Title to Properties; Absence of Liens and Encumbrances; Condition of Equipment. (a) Subsection 3.8(a) of the ServiceSoft Disclosure Schedule sets forth a list of all real property currently owned or leased by ServiceSoft and the ServiceSoft Subsidiaries and, in the case of leased property, the name of the lessor, the date of the lease and each amendment thereto and the aggregate annual rental and/or other fees payable under any such lease. All such leases are in full force and effect, are valid and effective in accordance with their respective terms, and there is not, under any of such leases, any existing default or event of default (or event which with notice or lapse of time, or both, would constitute a default) of ServiceSoft.

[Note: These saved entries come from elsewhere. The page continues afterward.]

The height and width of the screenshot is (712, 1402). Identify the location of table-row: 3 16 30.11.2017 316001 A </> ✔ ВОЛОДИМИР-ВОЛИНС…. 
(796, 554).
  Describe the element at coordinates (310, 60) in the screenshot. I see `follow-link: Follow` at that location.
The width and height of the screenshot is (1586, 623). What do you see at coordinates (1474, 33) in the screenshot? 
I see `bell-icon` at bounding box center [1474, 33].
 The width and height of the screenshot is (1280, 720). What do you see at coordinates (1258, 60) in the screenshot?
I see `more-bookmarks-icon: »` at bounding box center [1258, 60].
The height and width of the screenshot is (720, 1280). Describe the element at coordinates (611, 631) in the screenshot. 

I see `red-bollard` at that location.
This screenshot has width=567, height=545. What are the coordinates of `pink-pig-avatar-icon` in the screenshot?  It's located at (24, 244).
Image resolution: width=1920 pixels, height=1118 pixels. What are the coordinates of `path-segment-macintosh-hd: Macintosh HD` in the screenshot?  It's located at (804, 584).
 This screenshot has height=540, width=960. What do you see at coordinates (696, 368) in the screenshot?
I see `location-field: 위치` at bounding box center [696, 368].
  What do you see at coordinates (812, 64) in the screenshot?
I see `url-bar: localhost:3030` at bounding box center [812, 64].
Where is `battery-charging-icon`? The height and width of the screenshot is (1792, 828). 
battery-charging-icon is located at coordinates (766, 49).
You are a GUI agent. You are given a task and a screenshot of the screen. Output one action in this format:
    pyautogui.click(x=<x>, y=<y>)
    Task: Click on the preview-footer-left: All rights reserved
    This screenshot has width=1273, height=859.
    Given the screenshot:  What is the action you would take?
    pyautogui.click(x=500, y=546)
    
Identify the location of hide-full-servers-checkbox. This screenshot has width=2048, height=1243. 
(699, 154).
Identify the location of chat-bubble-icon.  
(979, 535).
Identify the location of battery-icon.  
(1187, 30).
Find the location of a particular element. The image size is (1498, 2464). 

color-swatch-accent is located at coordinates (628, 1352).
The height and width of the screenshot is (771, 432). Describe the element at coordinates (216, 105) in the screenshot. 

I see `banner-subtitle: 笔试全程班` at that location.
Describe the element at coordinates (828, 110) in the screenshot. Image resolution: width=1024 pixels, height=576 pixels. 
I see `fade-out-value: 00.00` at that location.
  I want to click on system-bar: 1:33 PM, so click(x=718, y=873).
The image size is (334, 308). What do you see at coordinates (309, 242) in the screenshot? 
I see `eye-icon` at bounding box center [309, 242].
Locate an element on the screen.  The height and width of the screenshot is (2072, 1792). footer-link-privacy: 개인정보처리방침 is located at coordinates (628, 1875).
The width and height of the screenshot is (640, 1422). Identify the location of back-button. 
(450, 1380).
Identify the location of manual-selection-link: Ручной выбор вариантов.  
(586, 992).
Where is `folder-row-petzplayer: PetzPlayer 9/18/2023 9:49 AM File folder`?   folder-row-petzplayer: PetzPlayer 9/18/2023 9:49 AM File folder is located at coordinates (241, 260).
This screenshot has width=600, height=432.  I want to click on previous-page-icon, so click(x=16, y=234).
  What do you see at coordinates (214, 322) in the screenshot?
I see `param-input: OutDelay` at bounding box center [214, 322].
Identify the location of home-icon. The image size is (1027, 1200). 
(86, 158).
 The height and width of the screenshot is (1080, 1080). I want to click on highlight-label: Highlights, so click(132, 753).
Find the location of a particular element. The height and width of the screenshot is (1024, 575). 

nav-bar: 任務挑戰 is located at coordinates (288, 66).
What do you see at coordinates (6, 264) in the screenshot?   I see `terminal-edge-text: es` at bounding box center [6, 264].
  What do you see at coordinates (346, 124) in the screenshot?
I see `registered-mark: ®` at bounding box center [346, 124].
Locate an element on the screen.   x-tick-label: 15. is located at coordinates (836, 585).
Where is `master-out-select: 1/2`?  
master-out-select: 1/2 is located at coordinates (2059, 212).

(b) ServiceSoft and the ServiceSoft Subsidiaries have good and valid title to, or, in the case of leased properties and assets, valid leasehold interests in, all of their tangible properties and assets free and clear of any Liens, except as reflected in the ServiceSoft Financial Statements and except for Liens for Taxes not yet due and payable.
(c) The equipment owned or leased by ServiceSoft and the ServiceSoft Subsidiaries, taken as a whole, is (i) adequate for the conduct of the business of ServiceSoft and the ServiceSoft Subsidiaries as currently conducted (ii) generally in good operating condition, subject to normal wear and tear, and (iii) reasonably maintained.